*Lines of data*
....................

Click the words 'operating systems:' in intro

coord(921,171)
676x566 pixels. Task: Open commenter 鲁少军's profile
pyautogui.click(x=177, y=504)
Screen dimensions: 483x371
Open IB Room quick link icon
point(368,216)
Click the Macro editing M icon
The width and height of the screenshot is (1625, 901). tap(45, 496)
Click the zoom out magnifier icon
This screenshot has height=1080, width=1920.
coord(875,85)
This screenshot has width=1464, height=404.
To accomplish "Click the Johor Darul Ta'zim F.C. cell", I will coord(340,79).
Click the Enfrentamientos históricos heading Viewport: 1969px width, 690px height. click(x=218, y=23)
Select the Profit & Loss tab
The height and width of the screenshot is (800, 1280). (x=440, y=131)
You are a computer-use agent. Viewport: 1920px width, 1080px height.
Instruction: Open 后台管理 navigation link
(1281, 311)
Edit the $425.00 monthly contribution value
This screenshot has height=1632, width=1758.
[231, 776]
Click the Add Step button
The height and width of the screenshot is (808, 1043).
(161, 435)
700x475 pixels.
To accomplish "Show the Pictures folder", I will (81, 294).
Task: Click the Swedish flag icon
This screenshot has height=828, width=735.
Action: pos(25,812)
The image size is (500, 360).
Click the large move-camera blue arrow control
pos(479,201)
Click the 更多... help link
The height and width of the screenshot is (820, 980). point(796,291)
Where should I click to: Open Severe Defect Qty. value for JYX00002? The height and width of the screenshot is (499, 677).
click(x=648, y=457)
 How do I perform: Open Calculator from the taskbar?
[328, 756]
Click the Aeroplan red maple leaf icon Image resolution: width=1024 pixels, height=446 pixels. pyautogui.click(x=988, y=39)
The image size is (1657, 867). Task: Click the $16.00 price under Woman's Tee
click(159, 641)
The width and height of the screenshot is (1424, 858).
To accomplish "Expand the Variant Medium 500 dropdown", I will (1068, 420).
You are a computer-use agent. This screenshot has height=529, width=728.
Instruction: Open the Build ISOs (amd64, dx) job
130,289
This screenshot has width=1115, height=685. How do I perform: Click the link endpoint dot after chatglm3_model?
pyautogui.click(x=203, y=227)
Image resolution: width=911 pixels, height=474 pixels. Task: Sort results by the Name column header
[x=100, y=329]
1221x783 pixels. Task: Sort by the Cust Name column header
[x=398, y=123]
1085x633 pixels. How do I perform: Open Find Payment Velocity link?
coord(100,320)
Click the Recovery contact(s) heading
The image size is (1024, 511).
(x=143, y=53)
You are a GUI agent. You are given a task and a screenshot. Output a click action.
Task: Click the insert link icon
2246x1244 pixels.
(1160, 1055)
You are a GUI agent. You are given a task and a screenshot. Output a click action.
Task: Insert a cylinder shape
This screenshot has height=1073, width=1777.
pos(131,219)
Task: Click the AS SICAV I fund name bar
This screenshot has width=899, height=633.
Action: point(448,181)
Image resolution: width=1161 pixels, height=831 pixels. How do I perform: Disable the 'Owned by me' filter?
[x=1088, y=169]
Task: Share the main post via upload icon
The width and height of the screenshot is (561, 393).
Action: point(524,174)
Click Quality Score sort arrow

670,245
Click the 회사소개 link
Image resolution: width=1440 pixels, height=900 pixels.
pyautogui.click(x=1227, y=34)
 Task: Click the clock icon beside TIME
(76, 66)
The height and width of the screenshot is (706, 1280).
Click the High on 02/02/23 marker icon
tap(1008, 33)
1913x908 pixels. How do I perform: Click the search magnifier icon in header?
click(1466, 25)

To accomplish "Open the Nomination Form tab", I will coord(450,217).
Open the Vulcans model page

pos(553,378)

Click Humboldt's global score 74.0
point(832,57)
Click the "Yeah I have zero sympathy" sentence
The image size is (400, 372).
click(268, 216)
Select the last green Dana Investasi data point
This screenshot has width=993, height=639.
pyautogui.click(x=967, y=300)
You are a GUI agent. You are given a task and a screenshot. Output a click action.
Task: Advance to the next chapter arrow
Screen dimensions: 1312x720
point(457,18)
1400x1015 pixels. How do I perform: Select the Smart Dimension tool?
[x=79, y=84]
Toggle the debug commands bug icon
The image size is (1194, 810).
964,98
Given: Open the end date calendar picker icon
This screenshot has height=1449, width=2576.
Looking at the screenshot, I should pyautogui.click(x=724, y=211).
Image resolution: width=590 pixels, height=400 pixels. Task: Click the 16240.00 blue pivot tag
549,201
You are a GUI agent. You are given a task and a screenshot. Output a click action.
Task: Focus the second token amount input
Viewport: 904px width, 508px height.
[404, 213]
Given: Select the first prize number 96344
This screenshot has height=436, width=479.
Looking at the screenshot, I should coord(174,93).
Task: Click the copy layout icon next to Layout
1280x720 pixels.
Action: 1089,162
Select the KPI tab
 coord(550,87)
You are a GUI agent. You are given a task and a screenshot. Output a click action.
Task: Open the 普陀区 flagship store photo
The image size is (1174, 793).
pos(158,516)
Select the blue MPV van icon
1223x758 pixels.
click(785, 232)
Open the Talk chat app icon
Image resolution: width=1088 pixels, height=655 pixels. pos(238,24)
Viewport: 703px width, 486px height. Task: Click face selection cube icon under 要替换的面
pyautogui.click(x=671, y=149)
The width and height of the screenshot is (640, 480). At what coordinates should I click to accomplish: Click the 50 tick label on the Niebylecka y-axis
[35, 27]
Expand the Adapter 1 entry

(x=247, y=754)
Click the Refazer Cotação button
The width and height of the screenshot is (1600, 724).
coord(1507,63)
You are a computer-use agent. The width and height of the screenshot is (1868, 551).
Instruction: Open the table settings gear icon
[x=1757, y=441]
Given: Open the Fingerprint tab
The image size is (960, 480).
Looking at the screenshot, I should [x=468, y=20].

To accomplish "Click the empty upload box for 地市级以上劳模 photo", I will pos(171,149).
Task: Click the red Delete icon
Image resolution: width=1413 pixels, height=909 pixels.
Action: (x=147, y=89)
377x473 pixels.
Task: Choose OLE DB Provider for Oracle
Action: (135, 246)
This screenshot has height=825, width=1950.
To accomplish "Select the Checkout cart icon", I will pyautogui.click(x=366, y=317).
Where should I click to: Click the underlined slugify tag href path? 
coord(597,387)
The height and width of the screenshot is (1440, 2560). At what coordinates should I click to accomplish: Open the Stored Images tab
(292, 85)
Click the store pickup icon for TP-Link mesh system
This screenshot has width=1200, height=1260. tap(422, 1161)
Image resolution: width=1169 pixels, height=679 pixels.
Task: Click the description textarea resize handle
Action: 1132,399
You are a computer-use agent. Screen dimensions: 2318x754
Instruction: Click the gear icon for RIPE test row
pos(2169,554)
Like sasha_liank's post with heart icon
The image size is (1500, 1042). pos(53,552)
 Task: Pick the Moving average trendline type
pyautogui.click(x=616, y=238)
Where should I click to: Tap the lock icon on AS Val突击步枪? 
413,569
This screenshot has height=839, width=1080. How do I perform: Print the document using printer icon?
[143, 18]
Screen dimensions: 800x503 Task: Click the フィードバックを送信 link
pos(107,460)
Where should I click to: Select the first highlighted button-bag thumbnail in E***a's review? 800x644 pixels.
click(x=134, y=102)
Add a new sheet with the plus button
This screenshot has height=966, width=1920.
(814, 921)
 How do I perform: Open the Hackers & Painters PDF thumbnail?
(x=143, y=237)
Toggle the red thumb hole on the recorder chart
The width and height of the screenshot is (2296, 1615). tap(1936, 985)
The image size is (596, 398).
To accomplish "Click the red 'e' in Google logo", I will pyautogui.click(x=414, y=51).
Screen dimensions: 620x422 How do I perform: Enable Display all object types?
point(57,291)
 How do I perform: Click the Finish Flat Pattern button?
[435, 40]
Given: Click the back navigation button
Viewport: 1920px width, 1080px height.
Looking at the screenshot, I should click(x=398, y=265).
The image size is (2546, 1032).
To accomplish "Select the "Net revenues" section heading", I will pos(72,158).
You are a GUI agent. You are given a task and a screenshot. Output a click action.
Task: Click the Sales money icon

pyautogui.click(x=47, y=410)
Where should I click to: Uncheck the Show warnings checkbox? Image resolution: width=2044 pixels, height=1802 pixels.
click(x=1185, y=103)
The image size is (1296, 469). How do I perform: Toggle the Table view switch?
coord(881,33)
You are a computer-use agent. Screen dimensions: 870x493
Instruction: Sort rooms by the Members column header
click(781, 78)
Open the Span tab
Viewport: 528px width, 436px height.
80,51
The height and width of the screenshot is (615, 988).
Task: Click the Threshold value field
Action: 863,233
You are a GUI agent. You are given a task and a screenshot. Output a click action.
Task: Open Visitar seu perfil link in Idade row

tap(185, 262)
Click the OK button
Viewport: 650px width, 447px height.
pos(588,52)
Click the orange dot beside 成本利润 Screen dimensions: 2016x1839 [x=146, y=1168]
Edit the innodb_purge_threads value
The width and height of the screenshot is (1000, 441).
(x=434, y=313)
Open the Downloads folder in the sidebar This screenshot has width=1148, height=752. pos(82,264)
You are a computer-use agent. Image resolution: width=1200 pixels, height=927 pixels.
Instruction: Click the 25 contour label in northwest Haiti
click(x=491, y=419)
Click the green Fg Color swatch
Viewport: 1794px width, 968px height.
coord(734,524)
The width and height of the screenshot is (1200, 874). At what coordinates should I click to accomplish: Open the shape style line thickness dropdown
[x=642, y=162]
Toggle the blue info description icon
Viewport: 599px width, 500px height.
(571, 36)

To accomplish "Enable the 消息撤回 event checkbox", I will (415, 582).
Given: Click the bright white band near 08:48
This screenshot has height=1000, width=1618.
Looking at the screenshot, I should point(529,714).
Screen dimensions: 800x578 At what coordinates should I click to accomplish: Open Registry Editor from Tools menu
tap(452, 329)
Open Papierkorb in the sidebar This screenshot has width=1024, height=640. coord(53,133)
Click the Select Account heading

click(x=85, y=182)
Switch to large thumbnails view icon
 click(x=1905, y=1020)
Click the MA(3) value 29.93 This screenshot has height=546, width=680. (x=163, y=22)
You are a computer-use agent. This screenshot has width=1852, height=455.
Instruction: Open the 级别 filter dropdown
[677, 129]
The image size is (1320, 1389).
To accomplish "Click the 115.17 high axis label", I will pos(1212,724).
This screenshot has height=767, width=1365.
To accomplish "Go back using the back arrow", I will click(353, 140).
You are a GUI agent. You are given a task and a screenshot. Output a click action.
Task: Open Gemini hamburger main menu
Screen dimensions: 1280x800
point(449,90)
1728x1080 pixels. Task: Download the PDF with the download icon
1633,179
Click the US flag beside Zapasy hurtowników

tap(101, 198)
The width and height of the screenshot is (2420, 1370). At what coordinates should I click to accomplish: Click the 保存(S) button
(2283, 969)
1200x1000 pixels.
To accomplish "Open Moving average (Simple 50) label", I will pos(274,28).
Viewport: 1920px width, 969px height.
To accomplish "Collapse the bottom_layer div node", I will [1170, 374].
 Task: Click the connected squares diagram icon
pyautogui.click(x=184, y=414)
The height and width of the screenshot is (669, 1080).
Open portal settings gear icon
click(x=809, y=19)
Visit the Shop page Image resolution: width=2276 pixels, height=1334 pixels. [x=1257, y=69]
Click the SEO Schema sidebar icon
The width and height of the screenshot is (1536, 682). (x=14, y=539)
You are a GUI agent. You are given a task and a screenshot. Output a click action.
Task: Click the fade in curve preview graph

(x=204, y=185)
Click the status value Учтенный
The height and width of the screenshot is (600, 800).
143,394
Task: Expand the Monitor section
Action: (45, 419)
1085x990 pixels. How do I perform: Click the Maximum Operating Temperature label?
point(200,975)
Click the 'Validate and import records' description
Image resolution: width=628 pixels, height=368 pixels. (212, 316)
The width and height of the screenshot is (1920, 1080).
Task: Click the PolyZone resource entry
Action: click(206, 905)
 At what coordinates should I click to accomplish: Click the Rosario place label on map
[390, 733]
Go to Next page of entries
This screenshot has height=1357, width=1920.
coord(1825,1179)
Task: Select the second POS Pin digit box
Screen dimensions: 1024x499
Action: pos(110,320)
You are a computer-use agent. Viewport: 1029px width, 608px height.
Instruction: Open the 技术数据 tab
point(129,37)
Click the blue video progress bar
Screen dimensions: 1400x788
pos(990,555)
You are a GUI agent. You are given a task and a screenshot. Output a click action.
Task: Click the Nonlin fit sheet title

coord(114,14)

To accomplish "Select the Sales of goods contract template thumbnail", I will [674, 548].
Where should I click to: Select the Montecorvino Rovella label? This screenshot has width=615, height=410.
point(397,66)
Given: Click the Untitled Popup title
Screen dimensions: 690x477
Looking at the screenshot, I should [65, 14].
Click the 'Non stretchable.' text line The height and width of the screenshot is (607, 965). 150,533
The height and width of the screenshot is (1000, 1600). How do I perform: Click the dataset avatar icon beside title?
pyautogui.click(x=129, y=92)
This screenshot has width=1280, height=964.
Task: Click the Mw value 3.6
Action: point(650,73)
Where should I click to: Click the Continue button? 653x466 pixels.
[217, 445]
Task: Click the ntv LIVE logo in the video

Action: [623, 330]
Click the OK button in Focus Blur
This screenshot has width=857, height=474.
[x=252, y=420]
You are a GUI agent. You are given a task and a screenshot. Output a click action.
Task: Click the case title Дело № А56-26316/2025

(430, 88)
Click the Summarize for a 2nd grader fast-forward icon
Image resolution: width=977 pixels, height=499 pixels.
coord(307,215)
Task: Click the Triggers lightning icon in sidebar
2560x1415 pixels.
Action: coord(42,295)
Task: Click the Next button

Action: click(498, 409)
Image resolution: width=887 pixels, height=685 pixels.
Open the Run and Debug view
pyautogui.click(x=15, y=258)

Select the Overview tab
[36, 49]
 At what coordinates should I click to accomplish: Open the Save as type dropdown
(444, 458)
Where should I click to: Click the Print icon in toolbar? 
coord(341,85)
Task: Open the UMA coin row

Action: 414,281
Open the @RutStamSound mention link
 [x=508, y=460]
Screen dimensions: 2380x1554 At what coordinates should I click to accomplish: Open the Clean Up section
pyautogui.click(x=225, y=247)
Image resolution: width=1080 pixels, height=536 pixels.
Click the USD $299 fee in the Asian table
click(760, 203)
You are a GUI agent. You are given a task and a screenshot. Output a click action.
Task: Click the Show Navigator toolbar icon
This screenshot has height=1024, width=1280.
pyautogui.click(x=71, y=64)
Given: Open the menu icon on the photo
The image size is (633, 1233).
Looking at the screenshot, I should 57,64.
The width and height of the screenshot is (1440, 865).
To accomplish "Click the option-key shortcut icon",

....................

*Do this*
Could you convert the records, from the very start through the line containing "will (1068, 420).", into a JSON list of strings with one string per line and blank lines left out?

*Written response*
[
  "Click the words 'operating systems:' in intro",
  "coord(921,171)",
  "676x566 pixels. Task: Open commenter 鲁少军's profile",
  "pyautogui.click(x=177, y=504)",
  "Screen dimensions: 483x371",
  "Open IB Room quick link icon",
  "point(368,216)",
  "Click the Macro editing M icon",
  "The width and height of the screenshot is (1625, 901). tap(45, 496)",
  "Click the zoom out magnifier icon",
  "This screenshot has height=1080, width=1920.",
  "coord(875,85)",
  "This screenshot has width=1464, height=404.",
  "To accomplish \"Click the Johor Darul Ta'zim F.C. cell\", I will coord(340,79).",
  "Click the Enfrentamientos históricos heading Viewport: 1969px width, 690px height. click(x=218, y=23)",
  "Select the Profit & Loss tab",
  "The height and width of the screenshot is (800, 1280). (x=440, y=131)",
  "You are a computer-use agent. Viewport: 1920px width, 1080px height.",
  "Instruction: Open 后台管理 navigation link",
  "(1281, 311)",
  "Edit the $425.00 monthly contribution value",
  "This screenshot has height=1632, width=1758.",
  "[231, 776]",
  "Click the Add Step button",
  "The height and width of the screenshot is (808, 1043).",
  "(161, 435)",
  "700x475 pixels.",
  "To accomplish \"Show the Pictures folder\", I will (81, 294).",
  "Task: Click the Swedish flag icon",
  "This screenshot has height=828, width=735.",
  "Action: pos(25,812)",
  "The image size is (500, 360).",
  "Click the large move-camera blue arrow control",
  "pos(479,201)",
  "Click the 更多... help link",
  "The height and width of the screenshot is (820, 980). point(796,291)",
  "Where should I click to: Open Severe Defect Qty. value for JYX00002? The height and width of the screenshot is (499, 677).",
  "click(x=648, y=457)",
  " How do I perform: Open Calculator from the taskbar?",
  "[328, 756]",
  "Click the Aeroplan red maple leaf icon Image resolution: width=1024 pixels, height=446 pixels. pyautogui.click(x=988, y=39)",
  "The image size is (1657, 867). Task: Click the $16.00 price under Woman's Tee",
  "click(159, 641)",
  "The width and height of the screenshot is (1424, 858).",
  "To accomplish \"Expand the Variant Medium 500 dropdown\", I will (1068, 420)."
]